[Start of Attachment]

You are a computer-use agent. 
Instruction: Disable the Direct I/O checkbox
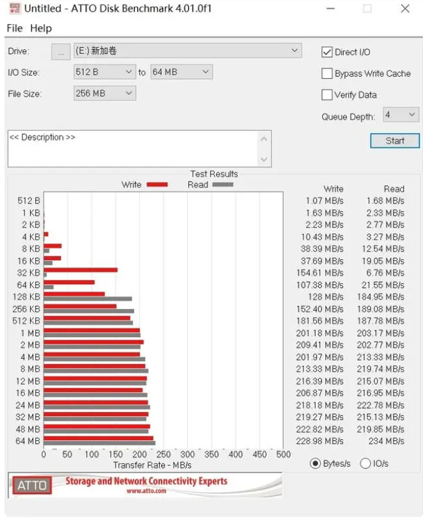(x=327, y=52)
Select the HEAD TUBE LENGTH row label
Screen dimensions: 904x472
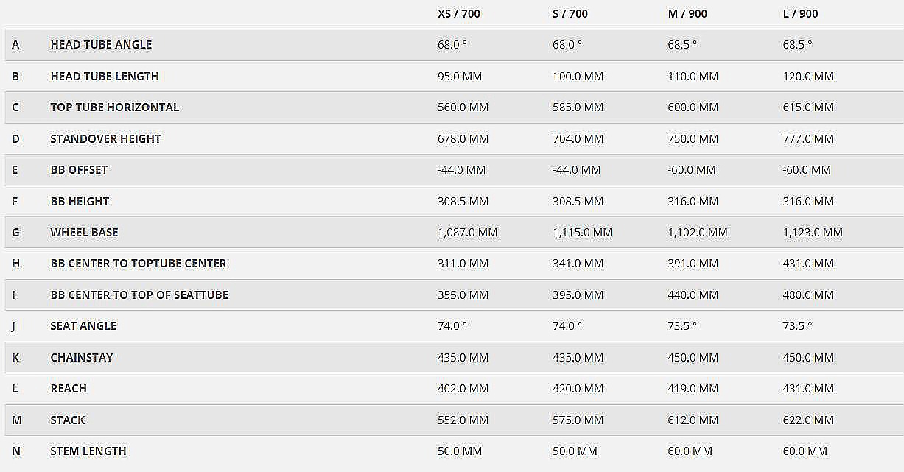pos(105,76)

[End of Attachment]

Work request: Could you write out all the records exactly, without the pictures?

Answer to the exercise:
You are a computer-use agent. 
Instruction: Disable the Direct I/O checkbox
(x=327, y=52)
Select the HEAD TUBE LENGTH row label
Screen dimensions: 904x472
pos(105,76)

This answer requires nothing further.